The vulnerability disclosure policy has been established to provide security researchers with clear guidelines for responsibly conducting vulnerability discovery activities on Mika's apps, systems and websites. It also outlines the procedures for submitting identified vulnerabilities to Mika.
This page specifies the systems and types of research covered under this program, the process for submitting vulnerability reports, and the requirements for the disclosure of submitted vulnerabilities.
If you identify a security vulnerability within our information systems, please refer to the information provided below for guidance on submitting a disclosure.
The following apps, websites and their subdomains are in scope for the vulnerability disclosure policy program.
Mika Giving App
Mika Tap App
Mika Terminal App
Mika Flex App
If you discover a domain that is not included in the above list but you believe it may be owned by Mika, please send your query to security@mikatap.com. We will inform you if the domain is in scope of the vulnerability disclosure policy program.
The following are out of scope for the vulnerability disclosure policy program:
Findings from physical testing, such as office access. For example, open doors, tailgating (the passage of an unauthorized user behind an authorized user), or compromising access cards.
Attacks requiring physical access to a user's device.
Findings derived primarily from social engineering. For example, phishing or whaling.
Findings from applications or systems not listed on the above list of websites.
UI and UX bugs and spelling mistakes.
Network level Denial of Service (DoS/DDoS) weaknesses.
Previously known vulnerable libraries without a working proof of concept.
Content spoofing or text injection.
Reports from automated tools or scans without accompanying demonstration of exploitability.
Missing best practices. For example, missing security headers, missing CAPTCHA, or insecure certs.
Insecure SSL or TLS issues. For example, ciphers or certificates.
Any form of unauthorized penetration testing of our services.
Obtaining personal information or potentially threatening the safety of our staff or customers.
Destruction or corruption of (or attempts to destroy or corrupt) data or information that belongs to Mika.

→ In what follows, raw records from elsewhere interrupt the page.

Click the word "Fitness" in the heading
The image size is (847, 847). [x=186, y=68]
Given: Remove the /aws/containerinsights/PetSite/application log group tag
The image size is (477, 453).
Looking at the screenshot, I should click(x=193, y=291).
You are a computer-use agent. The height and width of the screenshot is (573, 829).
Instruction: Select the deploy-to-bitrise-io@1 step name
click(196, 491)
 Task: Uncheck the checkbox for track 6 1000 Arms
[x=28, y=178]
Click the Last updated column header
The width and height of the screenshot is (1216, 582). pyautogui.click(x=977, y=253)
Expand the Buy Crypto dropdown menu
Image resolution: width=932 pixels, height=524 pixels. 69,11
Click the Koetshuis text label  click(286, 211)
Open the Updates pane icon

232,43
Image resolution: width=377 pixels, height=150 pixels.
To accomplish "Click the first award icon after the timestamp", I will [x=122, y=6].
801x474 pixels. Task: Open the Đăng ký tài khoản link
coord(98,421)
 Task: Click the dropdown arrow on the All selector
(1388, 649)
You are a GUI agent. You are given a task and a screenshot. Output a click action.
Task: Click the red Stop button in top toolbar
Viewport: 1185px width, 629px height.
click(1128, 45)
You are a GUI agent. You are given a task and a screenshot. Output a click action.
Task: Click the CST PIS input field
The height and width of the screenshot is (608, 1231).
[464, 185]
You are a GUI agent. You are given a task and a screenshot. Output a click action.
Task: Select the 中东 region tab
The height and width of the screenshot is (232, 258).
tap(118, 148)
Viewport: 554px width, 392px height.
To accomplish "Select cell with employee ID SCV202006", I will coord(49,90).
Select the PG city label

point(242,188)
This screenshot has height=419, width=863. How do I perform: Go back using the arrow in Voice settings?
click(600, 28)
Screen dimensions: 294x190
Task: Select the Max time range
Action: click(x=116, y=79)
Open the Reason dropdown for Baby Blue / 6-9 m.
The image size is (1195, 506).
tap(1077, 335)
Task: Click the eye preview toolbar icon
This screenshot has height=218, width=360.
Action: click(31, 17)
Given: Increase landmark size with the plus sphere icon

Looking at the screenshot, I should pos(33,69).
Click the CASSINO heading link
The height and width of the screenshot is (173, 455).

These guidelines are designed to help both you and Mika when you find a security issue with our systems. If you're doing security testing, please:
Make every effort to avoid actions that:
Make every effort to avoid actions that:
Breach the privacy of individuals.
Affect the performance of a system for our customers.
Disrupt or damage any "live" systems.
Destroy or corrupt Mika data.
Perform research only within the scope as set out above.
Delete and don't share any confidential information or personal information you might have obtained.
Keep any security issues you discover within our systems confidential between yourself and Mika until we have the opportunity to fix them.
Don't commit any illegal activity.
Don't breach any relevant laws in the country of your origin and from where the security testing is taking place.
Please report your findings to security@mikapaytech.com By emailing or providing a disclosure to us, you agree that we can use your submission and its contents to ensure the security, integrity, and reliable operation of our technology and business.
If you're uncomfortable sending any of the following content by email, you may mask or redact sensitive content. If you want to encrypt data using the PGP key, email security@mikapaytech.com and ask for one.
Please include the following information in your disclosure:
Clear description and evidence of the vulnerability, such as logs, screenshots, or web responses.
Detailed steps to reproduce the issue.
Any platforms, operating systems, or versions that are relevant.
Any relevant IP addresses or URLs.
Any supporting evidence you've collected, such as logging or tracing.
Your assessment of the exploitability or impact of the issue.
Your name, role (if appropriate) and contact details.
Upon receiving a vulnerability disclosure, we will take the following steps:
Acknowledgment: We will confirm receipt of your disclosure and provide you with a tracking number for reference. Our goal is to acknowledge all disclosures within five business days, excluding public holidays.
Clarification and communication: We will engage with you to address any queries we have regarding your disclosure.
If you act in good faith and follow this policy, then we make the following commitments to you:
a. The information that you share with us as part of this process will be kept confidential within Mika and our directly contracted suppliers; and
b. Your contact details won't be shared with third parties, without your permission; and
c. We will not initiate legal action against people attempting to find vulnerabilities within our systems who adhere to this policy.